At the 2019 Junior Worlds, Gropman/Somerville were ninth after the rhythm dance but fell to twelfth overall following a thirteenth-place free dance. Somerville and Gropman dissolved the partnership at the end of the season.

=== Partnership with DelCamp ===
==== 2019–20 season ====
Somerville teamed up with Katarina DelCamp in 2019. They placed tenth at 2019 JGP Croatia and fourth at 2019 JGP Italy. DelCamp/Somerville won the bronze medal at the inaugural U.S. Ice Dance Final behind Wolfkostin/Chen and Cesanek/Yehorov. They then finished fifth at the 2020 U.S. Championships and, as a result, were assigned to Egna Dance Trophy. DelCamp/Somerville won their first international medal, silver, at Egna Trophy behind teammates Cesanek/Yehorov.

==== 2020–21 season ====
In their lone event of the pandemic-shortened season, DelCamp/Somerville won the bronze medal at the 2021 U.S. junior championships. Somerville dissolved the partnership afterward.

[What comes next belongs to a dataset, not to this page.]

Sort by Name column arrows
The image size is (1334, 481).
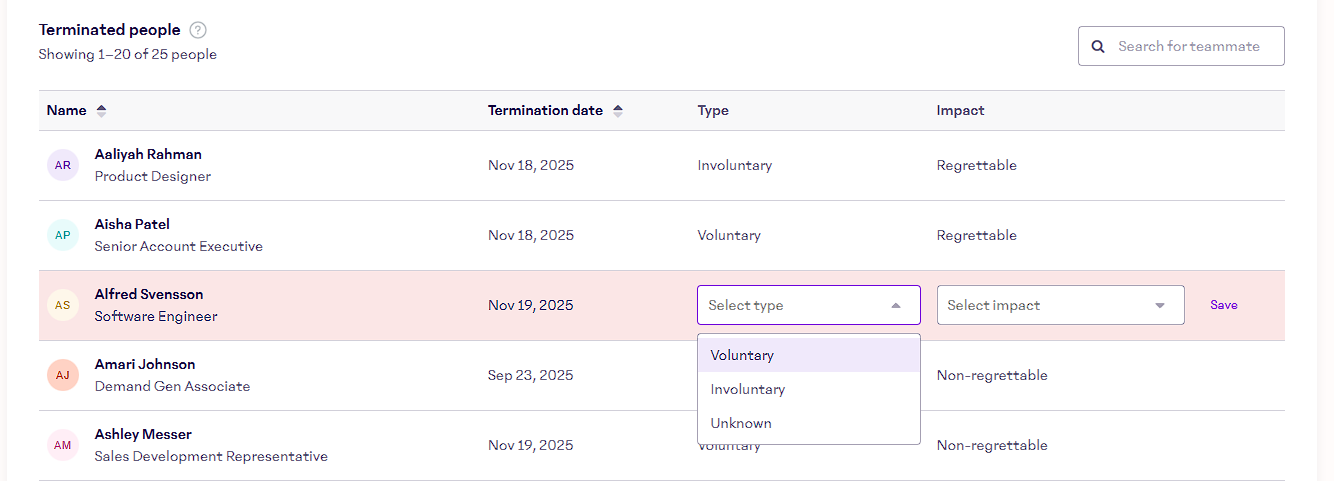(x=101, y=111)
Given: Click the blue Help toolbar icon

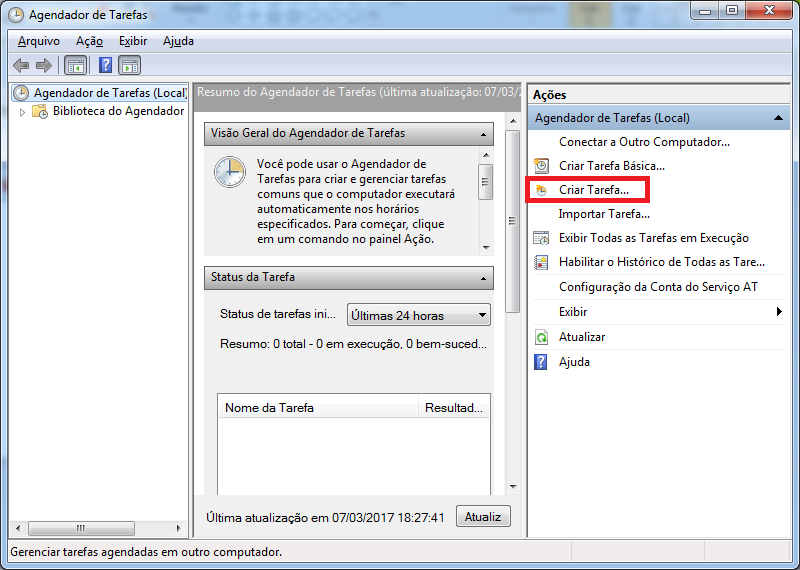Looking at the screenshot, I should click(105, 66).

=== Partnership with Bratti ===
==== 2021–22 season ====
After ending his partnership with DelCamp, Somerville formed a new partnership with Emily Bratti, who he had known for three years while she trained at the same facility with a different partner. They moved to train with Charlie White and Greg Zuerlein at the newly-opened Michigan Ice Dance Academy in Canton, Michigan.

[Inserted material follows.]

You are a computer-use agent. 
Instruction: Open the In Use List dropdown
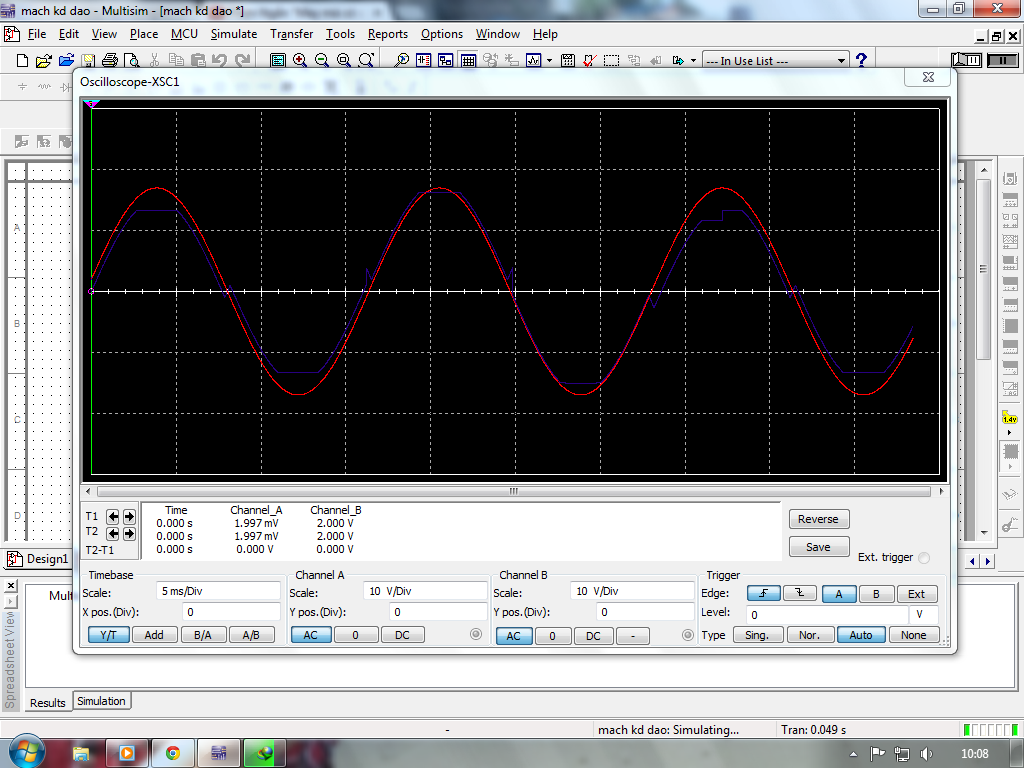(x=841, y=61)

Bratti/Somerville made their international debut on the Challenger series at the 2021 CS Cup of Austria, finishing eighth. They went on to place fifth at the 2021 CS Golden Spin of Zagreb. At their senior national debut at the 2022 U.S. Championships, Bratti/Somerville were fifth. This placement earned them an assignment to the 2022 Four Continents Championships in Tallinn, where they also finished fifth. Somerville said he looked forward to the off-season and having more time to improve the partnership.

==== 2022–23 season ====
Bratti and Somerville's summer training was disrupted in June after a fall in a lift resulted in Bratti fracturing a bone in her face and requiring three root canal surgeries to repair damage to her teeth. Eventually they resumed training, though they did not attempt lifts again for over a month afterward.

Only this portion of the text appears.